=== WHAT THE TASK REQUIRES ===
Rewrite everything from the start of the data down to the line containing "pos(115,178)" with "green" swapped for "orange" and nothing else changed. Leave the pictures out of your answer.

Word and item position data
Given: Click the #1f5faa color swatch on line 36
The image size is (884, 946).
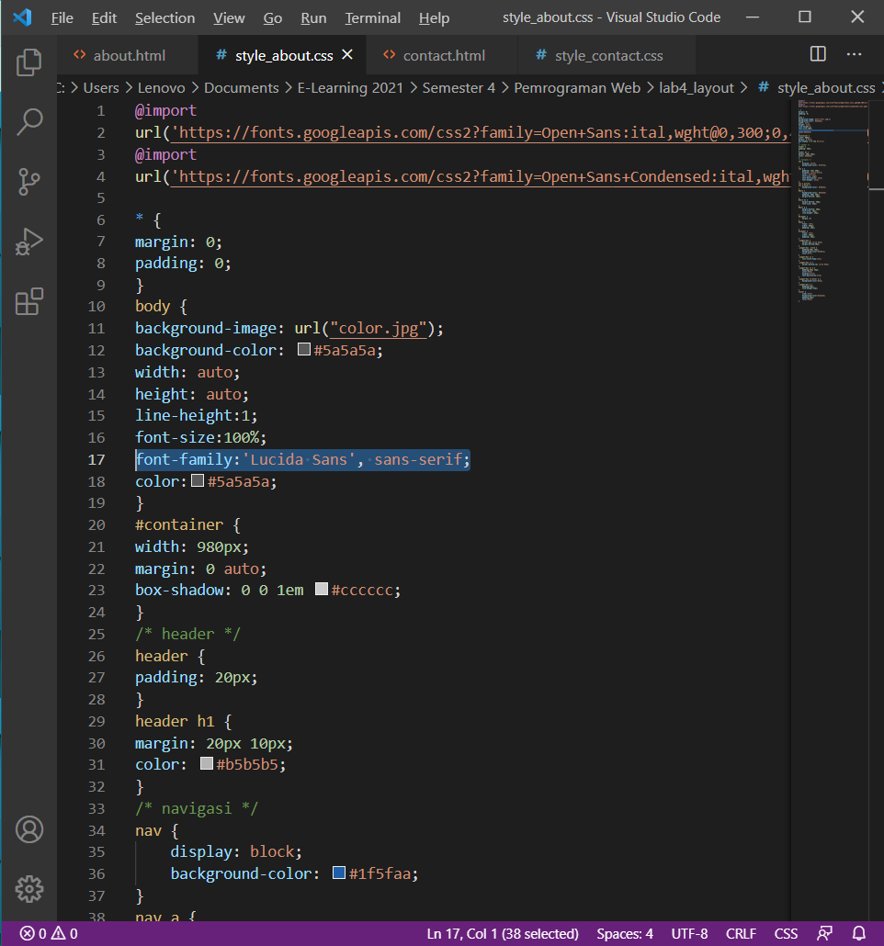Looking at the screenshot, I should 340,873.
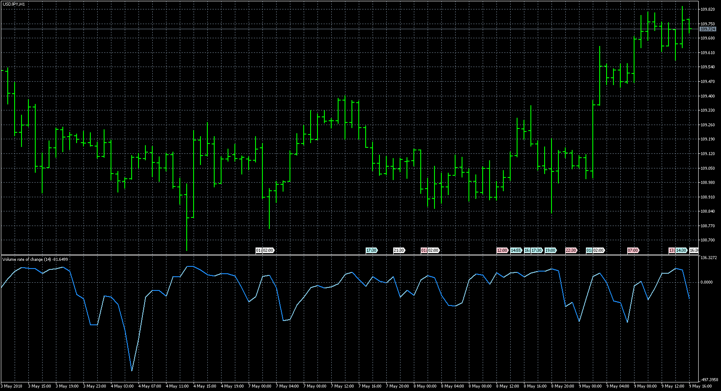Select the pink 22:30 event marker
Screen dimensions: 721x391
tap(571, 250)
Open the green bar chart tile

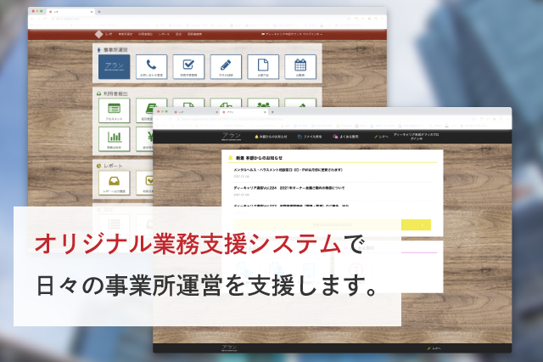[x=114, y=139]
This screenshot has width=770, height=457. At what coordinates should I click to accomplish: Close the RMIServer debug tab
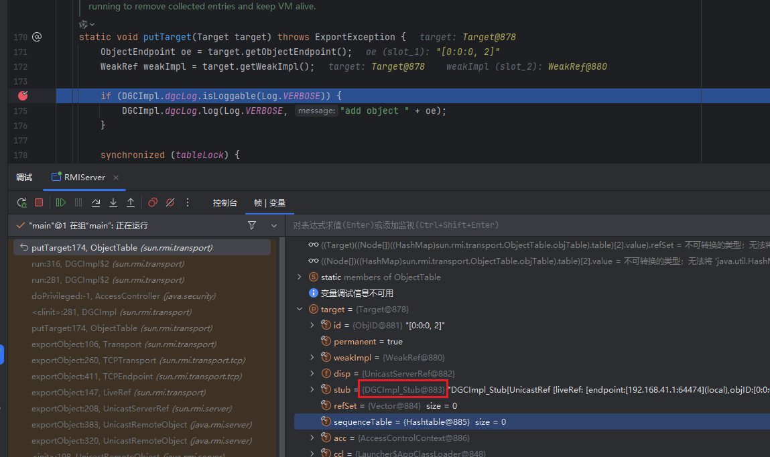pos(115,178)
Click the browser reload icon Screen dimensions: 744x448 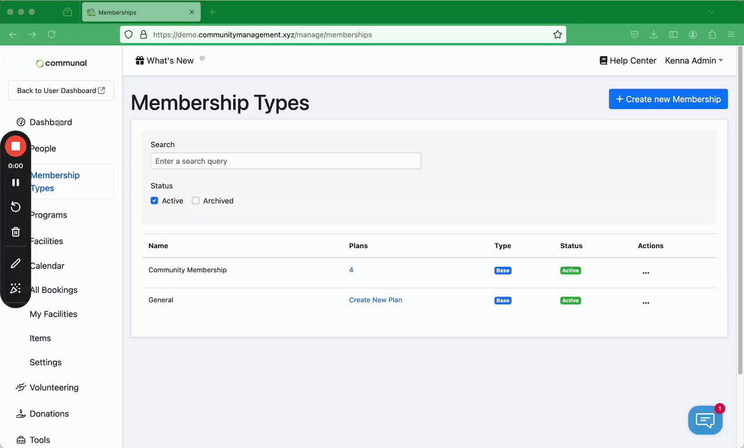click(52, 35)

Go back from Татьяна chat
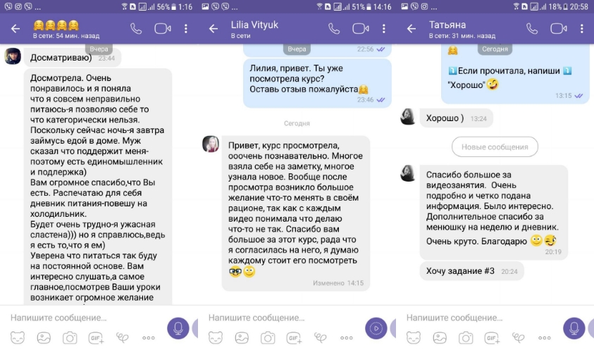click(412, 29)
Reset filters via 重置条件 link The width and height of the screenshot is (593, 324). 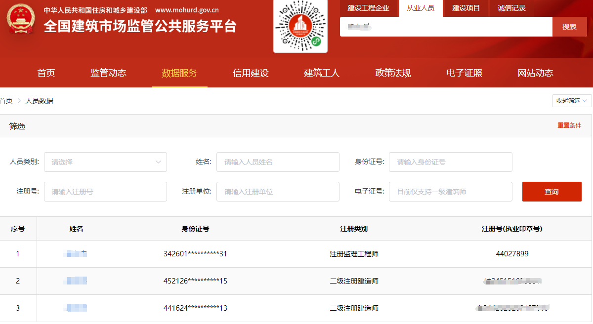(x=569, y=125)
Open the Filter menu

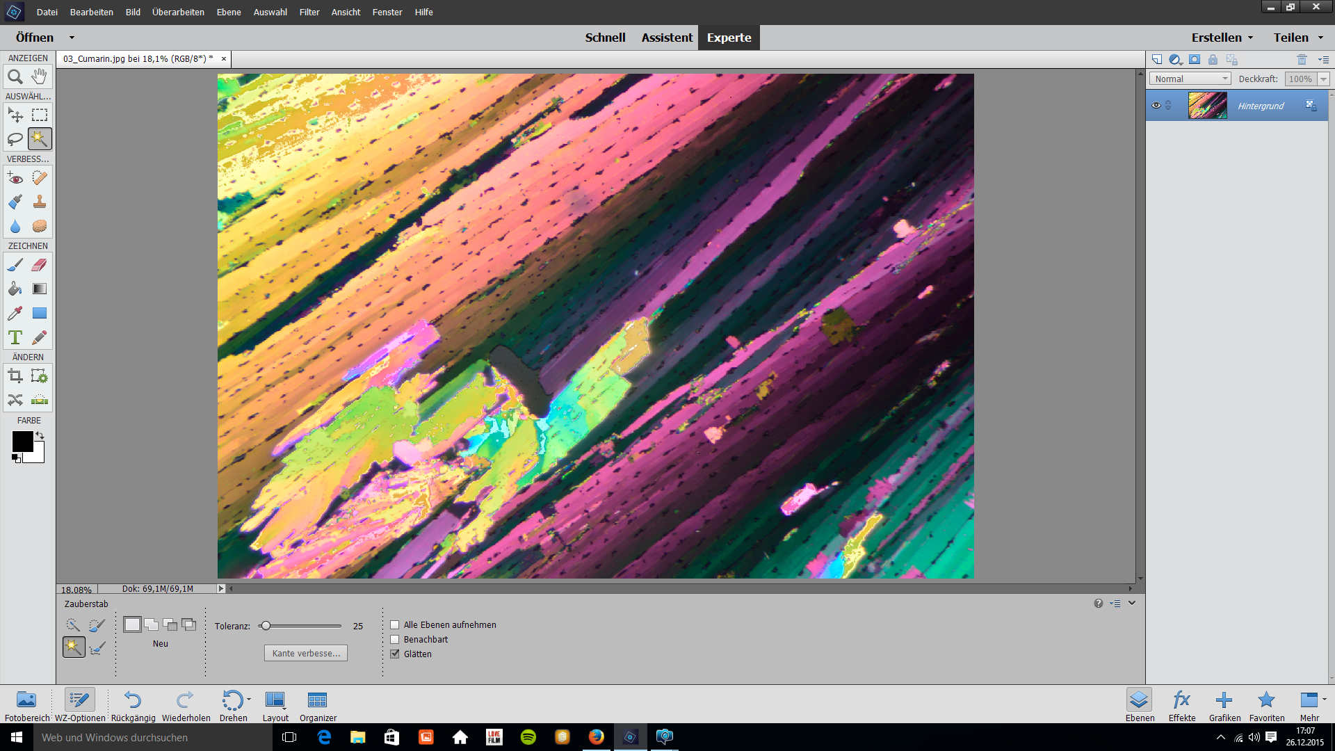click(x=309, y=12)
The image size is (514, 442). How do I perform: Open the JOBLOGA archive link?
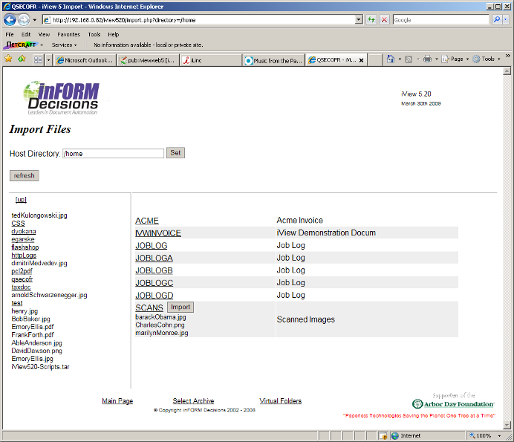click(x=154, y=258)
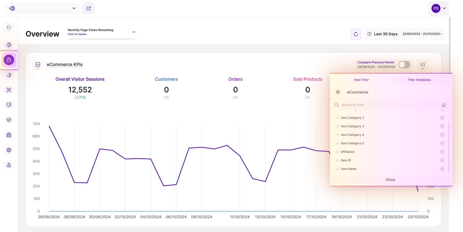Click the sidebar expand arrow icon
The height and width of the screenshot is (232, 463).
coord(9,27)
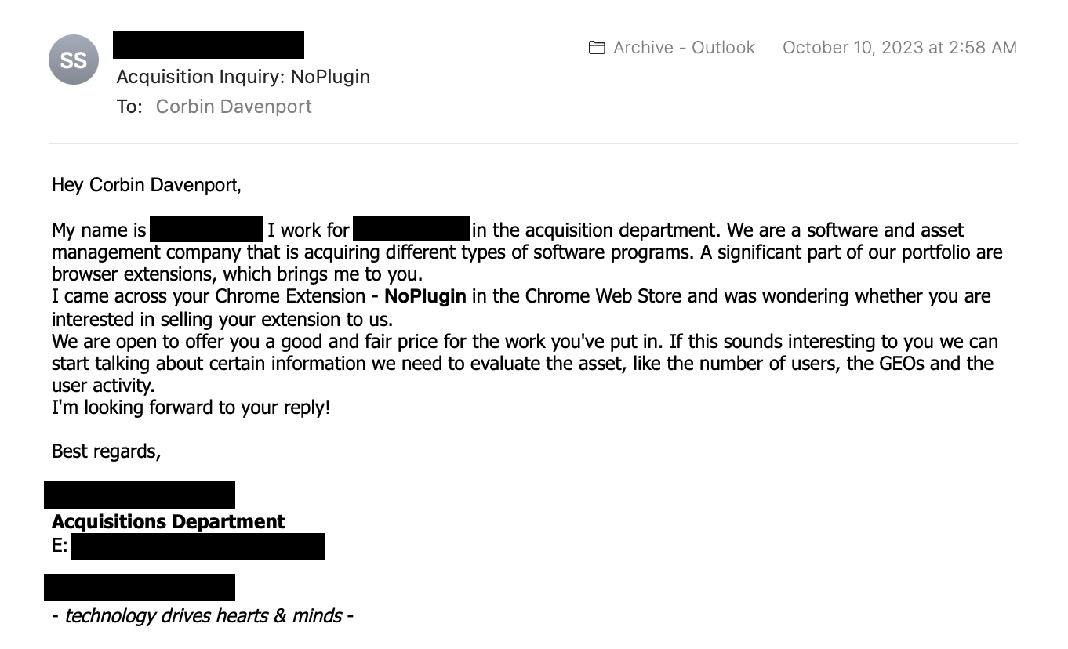Click the redacted sender name in header
This screenshot has width=1068, height=649.
tap(209, 45)
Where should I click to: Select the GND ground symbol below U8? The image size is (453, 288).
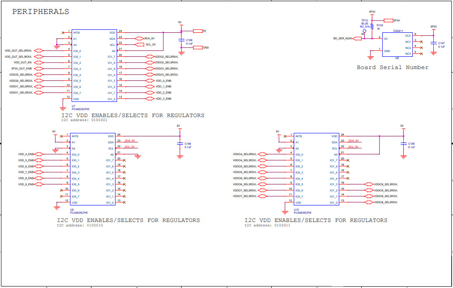pyautogui.click(x=370, y=58)
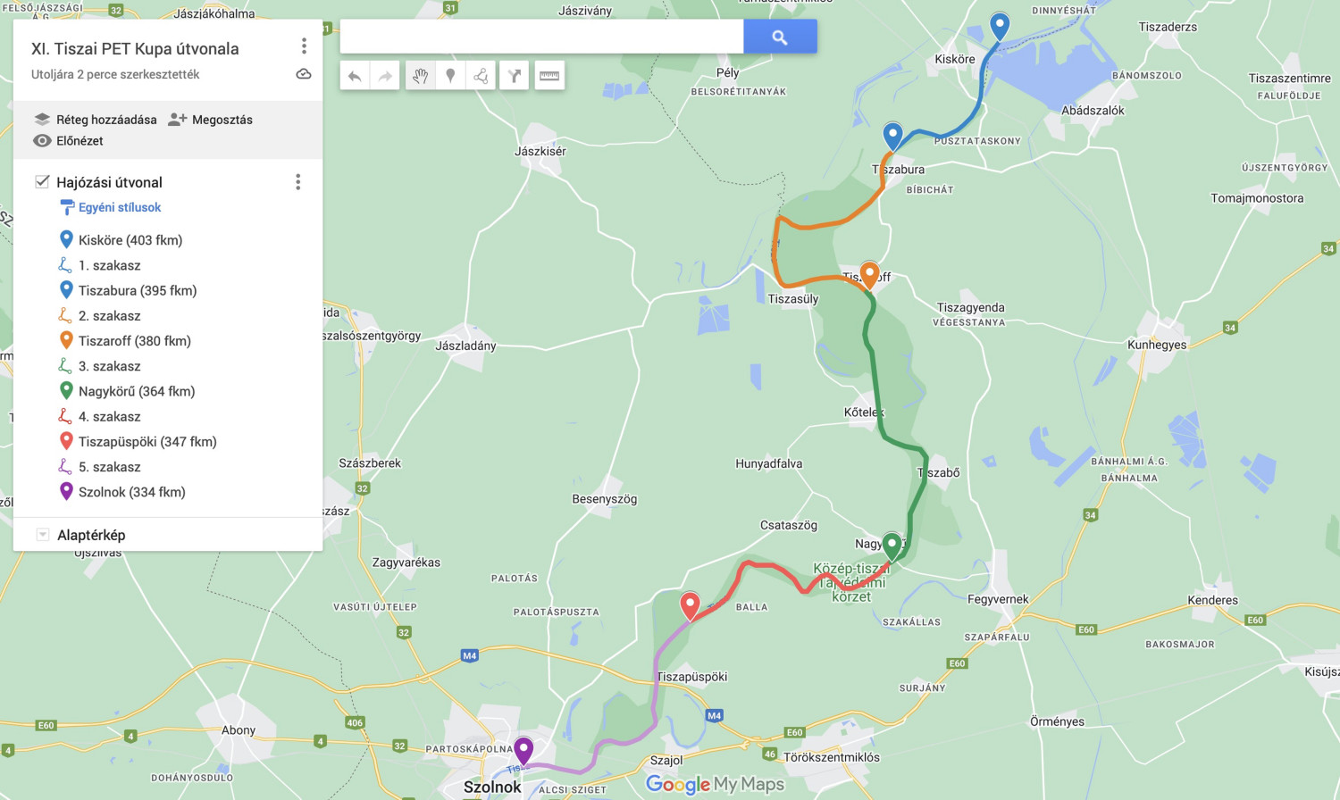
Task: Open the Hajózási útvonal layer options menu
Action: point(297,182)
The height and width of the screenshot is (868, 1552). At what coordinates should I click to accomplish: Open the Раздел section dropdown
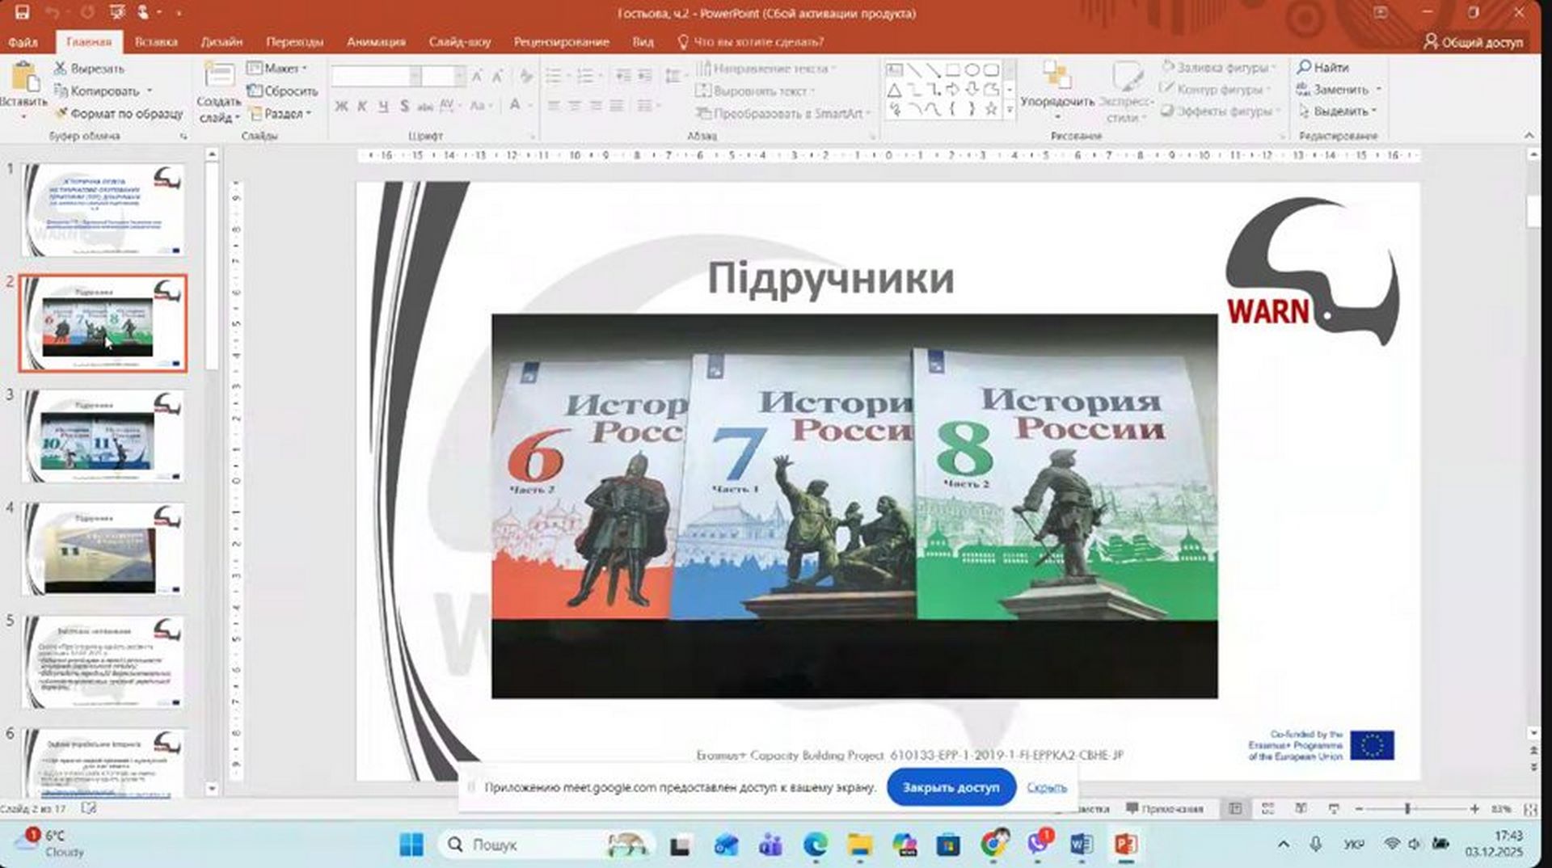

=== OUTPUT OF THE TASK ===
Given: Click the #1f5faa color swatch on line 36
The image size is (884, 946).
Looking at the screenshot, I should 340,873.
Select the pink 22:30 event marker
Screen dimensions: 721x391
tap(571, 250)
Open the orange bar chart tile

[x=114, y=139]
This screenshot has width=770, height=457. At what coordinates should I click to accomplish: Close the RMIServer debug tab
pos(115,178)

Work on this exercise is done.